« La rentrée 2008, apparaît positive pour plusieurs raisons : - la diminution des heures de cours ne semble pas devoir préjudicier aux élèves si l'on s'appuie sur les comparaisons internationales ;... »
Voilà ce que le rapporteur spécial indique à ses collègues sénateurs à propos du projet de loi de finances 2008 de l’Education nationale.
Ne pas « préjudicier »...en s’appuyant sur les comparaisons internationales ; formidable : on va diminuer les temps de classe (il y a bien un moment où on va pouvoir faire des économies quand même, l’Etat comme les collectivités locales...), sans que cela fasse préjudice aux élèves...
Quelques questions méritent cependant d’être posées :
- Y-a-t-il une limite à cette diminution des heures de cours ? sinon, on peut aussi les diviser par deux et devenir, au moins sur ce plan, champion du monde de l’école allégée !! En fait, la limite sera liée aux disponibilités des familles : on va s’arranger pour faire coïncider « au mieux » le temps de présence des élèves à l’école pour des activités collectives – classe et hors classe- avec le temps de travail des familles. Et c’est déjà parfois si difficile de faire la part des choses entre les activités et les apprentissages à l’école et hors l’école !
- Que disent les comparaisons internationales ? comme dans bien d’autres domaines, il convient d’être prudents et ne comparer que ce qui est comparable : conditions matérielles d’enseignement, formation des enseignants, recrutement des élèves, missions et ambition du système... Et, sur ce dernier point, il semble bien qu’à notre Ecole démocratique et du service publique soit assignés des objectifs spécifiques ; sinon, à quoi bon impliquer l’Ecole dans le cadre des piliers 6 et 7 du socle commun – particularité française dans le cadre européen.

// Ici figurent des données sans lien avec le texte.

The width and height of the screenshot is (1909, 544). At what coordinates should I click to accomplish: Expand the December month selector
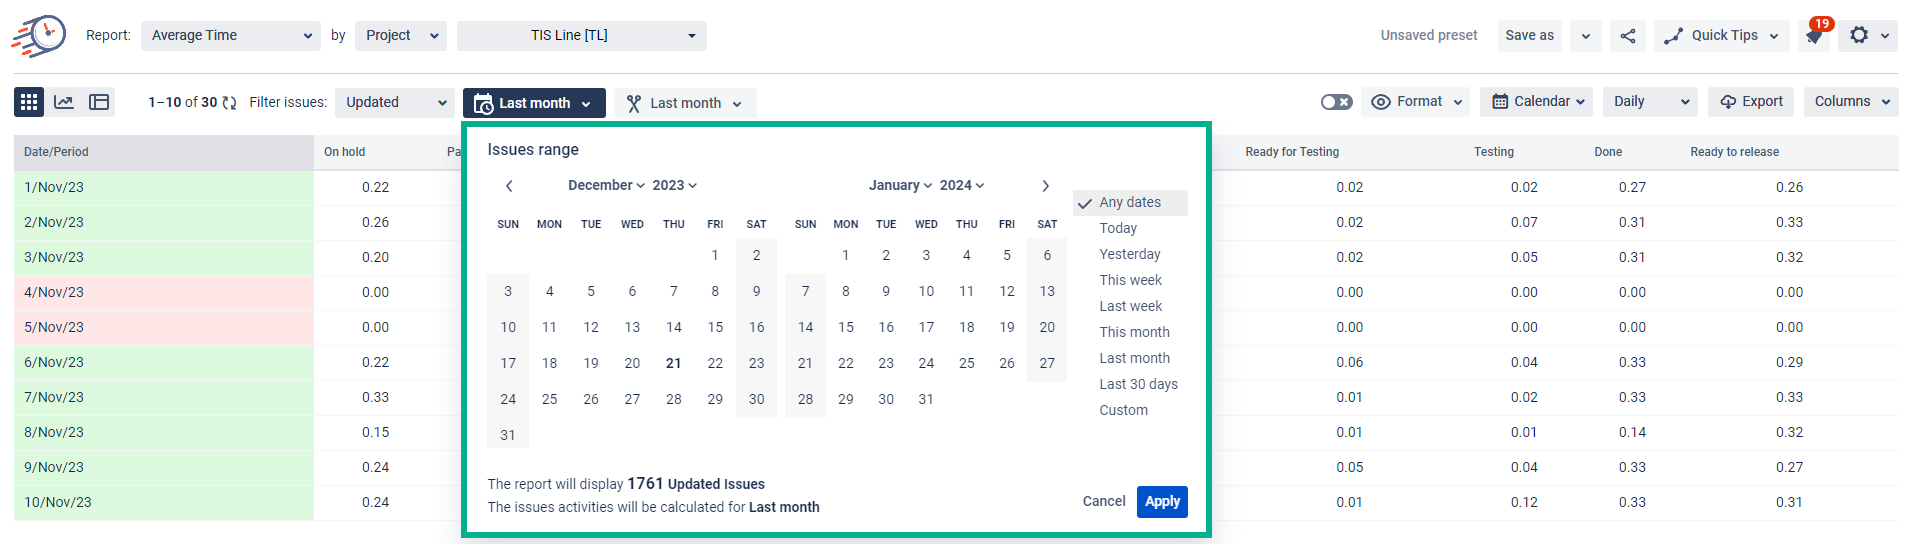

- Il semble que nos élus et autres décideurs manipulent les chiffres et la notion de classement d’une manière tellement simpliste qu’elle ne peut être crédible qu’à ceux qui veulent bien être crédules ; ou alors juste pour faire sérieux pour passer une petite brève à la télé ou à la radio ; qui entendra Mérieu et autres « pédagogues » dans le concert de bêtises qu’inspirent Pisa et Pirls ?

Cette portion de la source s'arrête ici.